His real story first appeared as an inchoate mass shrouded in avoidance, confusion, and superficiality. He denied the damage that he had done his daughter. However, determined to face the truth, he fought through self-loathing, insecurity, loneliness, resentment, and then shame. Only when revisiting the injurious events of his early life did he begin to see how the parts fitted together. After examining the whys and wherefores of his behavior, we came up with a plan for how he could manage his future risk. His growing commitment to the work opened him to realizing his ruin to his daughter. Remorse and compassion rose in him followed by the drive to participate in her healing. He wanted to restore a boundary between them, the one that Rebecca had always deserved. He wanted to have a relationship with her—if she would permit. He discovered that he could not proceed until he had addressed the truth, every last bit of it, for everyone, for her, and also for himself.

At the start of my career, I used my position and program to push the men for full disclosure, victim empathy, and daily accountability. My colleagues and I weren’t just there to counsel and believe in the men and to defend them in court. I wanted them to suffer the shame of their crimes, and I wanted them to stop abusing others. If they expected support getting jobs, expunging records, challenging registration requirements, or reuniting with a church, a neighborhood, a family, or a victim, then I wanted them to have done their work. My approach was educated and intuitive but also driven by insights from my own victim experiences.

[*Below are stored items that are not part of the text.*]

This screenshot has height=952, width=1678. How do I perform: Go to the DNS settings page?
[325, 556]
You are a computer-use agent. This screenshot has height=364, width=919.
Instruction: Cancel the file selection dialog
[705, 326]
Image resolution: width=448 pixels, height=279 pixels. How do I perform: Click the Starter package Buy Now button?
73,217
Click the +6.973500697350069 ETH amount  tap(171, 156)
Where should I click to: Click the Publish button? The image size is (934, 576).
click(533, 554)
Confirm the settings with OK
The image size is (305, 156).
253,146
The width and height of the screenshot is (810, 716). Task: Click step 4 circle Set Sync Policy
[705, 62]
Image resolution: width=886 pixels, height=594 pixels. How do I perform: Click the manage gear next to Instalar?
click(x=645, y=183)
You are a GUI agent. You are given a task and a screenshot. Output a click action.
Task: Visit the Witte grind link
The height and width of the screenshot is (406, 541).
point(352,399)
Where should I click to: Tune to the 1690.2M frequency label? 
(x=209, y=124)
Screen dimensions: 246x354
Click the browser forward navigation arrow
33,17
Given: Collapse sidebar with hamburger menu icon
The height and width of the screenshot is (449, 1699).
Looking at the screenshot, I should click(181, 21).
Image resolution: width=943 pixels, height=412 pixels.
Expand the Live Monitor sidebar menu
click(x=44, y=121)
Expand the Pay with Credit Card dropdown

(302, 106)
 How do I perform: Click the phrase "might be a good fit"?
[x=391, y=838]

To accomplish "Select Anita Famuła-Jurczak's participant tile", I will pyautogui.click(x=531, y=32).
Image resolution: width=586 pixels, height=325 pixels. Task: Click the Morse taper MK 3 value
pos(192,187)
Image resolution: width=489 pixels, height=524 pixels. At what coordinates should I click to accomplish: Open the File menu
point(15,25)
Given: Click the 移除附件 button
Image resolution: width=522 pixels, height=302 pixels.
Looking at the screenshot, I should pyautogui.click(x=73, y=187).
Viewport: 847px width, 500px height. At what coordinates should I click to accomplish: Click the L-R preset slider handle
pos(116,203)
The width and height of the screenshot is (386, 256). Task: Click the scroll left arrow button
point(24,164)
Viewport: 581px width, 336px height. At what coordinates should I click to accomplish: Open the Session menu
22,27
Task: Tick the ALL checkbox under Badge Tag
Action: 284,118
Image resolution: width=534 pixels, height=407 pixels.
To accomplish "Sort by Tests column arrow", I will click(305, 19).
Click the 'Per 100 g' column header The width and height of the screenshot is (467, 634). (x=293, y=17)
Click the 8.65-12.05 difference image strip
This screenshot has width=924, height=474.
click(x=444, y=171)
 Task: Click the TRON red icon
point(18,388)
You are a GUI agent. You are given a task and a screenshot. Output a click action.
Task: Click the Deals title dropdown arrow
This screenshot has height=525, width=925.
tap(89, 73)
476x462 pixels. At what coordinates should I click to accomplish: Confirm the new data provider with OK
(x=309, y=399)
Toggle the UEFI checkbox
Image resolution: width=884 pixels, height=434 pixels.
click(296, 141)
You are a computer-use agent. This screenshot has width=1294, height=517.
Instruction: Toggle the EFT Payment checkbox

As time passed, however, my goal has shifted to much more than reduced reoffending and some semblance of a life for them. After coming to admire their willingness to persist under exhaustive discovery and admissions, at the clinic we urge them to call on that same strength to become whole men who live quality lives in the truth. Consequently, some men have rejoined their families, some have provided a different example to their sons, and some have stopped hiding and gone on to contribute to their communities.

I have grown to respect that healing from trauma requires courageously facing one’s story until it becomes a fully conscious narrative. Unless a man can integrate painful memories, the feelings amount to nothing more than tangled misery. I know from personal experience that fractured defenses from guilt and shame do little to protect anyone from a haunting past. Symptoms that persist unresolved find expression in nightmares, paranoia, emptiness, self- loathing, rage, phobias, self-harm, and compulsive cravings for food, sex, or drugs, even sexual harm to others. Such agonies flooded my own life for many years.

After my father’s second incarceration at Atascadero, I told the therapist in his program about my father’s violence against us. I knew that I had done the right thing by speaking out—for my sisters, for me, and especially for my father. I believed that if he were held accountable for his abuse of us, and if his therapist could treat him, then he might have a fighting chance of doing right by all of us. I also believed that additional time in treatment would help him stop molesting children. I will never know the impact of my declaration, but it appears that he did stop sexually offending.

I still needed so much more from him than he was ever willing to offer. Ultimately, I had to give those things to myself.

Today I support each man in my practice to form an inclusive personal narrative, one requiring examination of how he might have been shaped into a person who committed a sexual crime. I assist him in telling and accepting his story, not just the part necessary to “pass” treatment protocols, stop offending, and “stay out of jail.” The men learn remorse and compassion, how to contribute to victim healing, how to behave, and how to live respectfully with the rest of us.